European Commission’s Research & Innovation Careers Observatory: A Step Forward, Yet Improvements Needed

European Commission’s Research & Innovation Careers Observatory: A Step Forward, Yet Improvements Needed 1024 297 Open and Universal Science (OPUS) Project

In response to the pressing need for improved working conditions and career paths for early career researchers, the International Science Council’s (ISE) Manifesto for Early Career Researchers gained widespread support from European and national organizations. Recognizing the significance of this issue, Commissioner Mariya Gabriel declared it a top priority for the European Research Area. As a result, ISE, along with other representative bodies, called for the establishment of a “Research & Innovation Careers Observatory” to monitor and address various aspects of research careers.

The Commission’s Plan

The European Commission responded by announcing its plan to establish the Research and Innovation Careers Observatory (ReICO) through an agreement with the OECD. While the initiative’s launch demonstrates the Commission’s commitment to addressing the concerns raised, there are several shortcomings that need to be addressed.

Shortcomings and Areas for Improvement

  1. Lack of Alignment with European Research Area’s Agenda: The ReICO project, being an OECD initiative, carries a global perspective and expertise but lacks clear alignment with EU frameworks and classifications. It is essential to ensure that the project addresses the specific needs and challenges faced within the European context.
  2. Insufficient Data Quality and Coverage: The ReICO relies on data provided by individual countries, which often lack the required robustness in terms of numbers. This inadequacy includes incomplete information on contract types, social benefits, and pension rights. It is crucial to collaborate with national statistical organizations to obtain more comprehensive and higher-quality data.
  3. Limited Scope: The presentation of ReICO primarily focuses on science, technology, and innovation, omitting the social sciences and humanities entirely. It is important to emphasize that the Observatory should encompass all scientific fields, including societal innovation, to avoid a biased perspective on the role of research in society.
  4. Neglecting Early Career Researchers: The ReICO presentation fails to provide a specific focus on early career researchers, who face significant challenges regarding working conditions and career prospects. It is essential to consider indicators such as mental health issues, quality of doctoral training, and academic freedom restrictions to gain a comprehensive understanding of their experiences.
  5. Inadequate Stakeholder Involvement: The report does not sufficiently emphasize the involvement of organizations representing early career researchers or the research community at large in defining the goals, methods, and indicators of the Observatory. Their input is crucial to ensure the relevance and effectiveness of the project.

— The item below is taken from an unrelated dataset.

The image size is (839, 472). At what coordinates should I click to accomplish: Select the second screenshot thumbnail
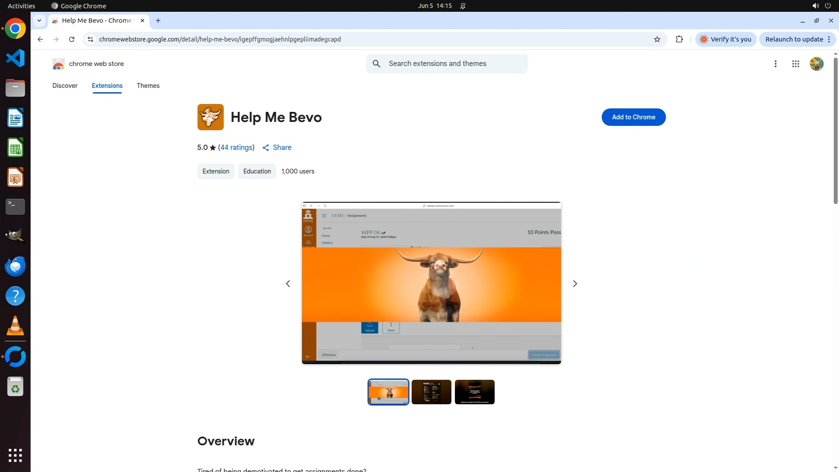coord(431,392)
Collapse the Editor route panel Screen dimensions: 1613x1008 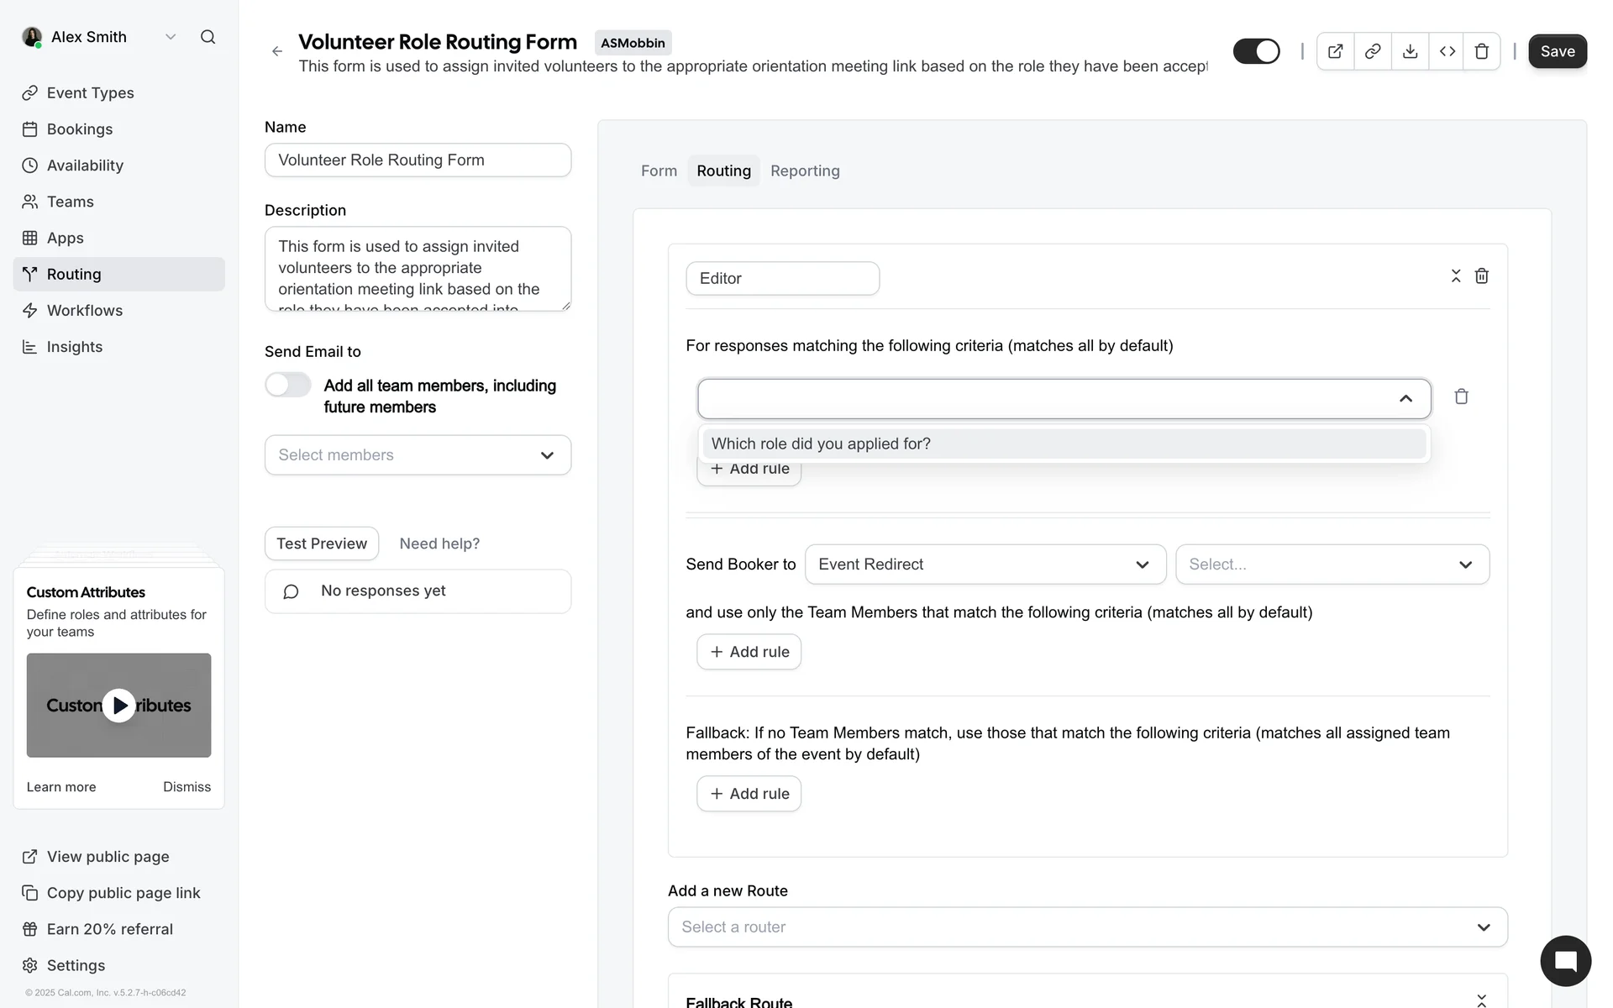click(x=1456, y=276)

Call for Revision and Improvement

Given these limitations, ISE, along with its members and other stakeholders, urges a substantial revision of the ReICO plan. Key areas that require attention include clarifying the aims, governance, and means of implementation of the Observatory. Additionally, it is important to ensure the inclusion of all relevant data to understand the extent of potential career deviations from PhD tracks and academic paths. This revision should facilitate the implementation of a new conceptual framework and research assessment methodologies that prioritize the quality and impact of research results.

The Way Forward

To attract and retain the best minds in research, Europe must take decisive action. The case for such action has been widely articulated in various declarations, recommendations, and reports. ISE proposes a pilot project under Horizon Europe, funded by the DG RTD, to build a partnership that fosters research careers and includes industry collaboration. Co-funding mechanisms by government and regional agencies, along with the clarification of recruitment, career development, and tenure processes for early career researchers, should be integral to this effort.

Final thoughts

While the establishment of the Research and Innovation Careers Observatory represents progress in addressing the challenges faced by early career researchers, improvements are necessary to ensure its effectiveness within the European context. By rectifying the shortcomings and actively involving stakeholders, the Observatory can become a valuable tool for evidence-based decision-making, ultimately enhancing working conditions and career prospects for researchers across Europe.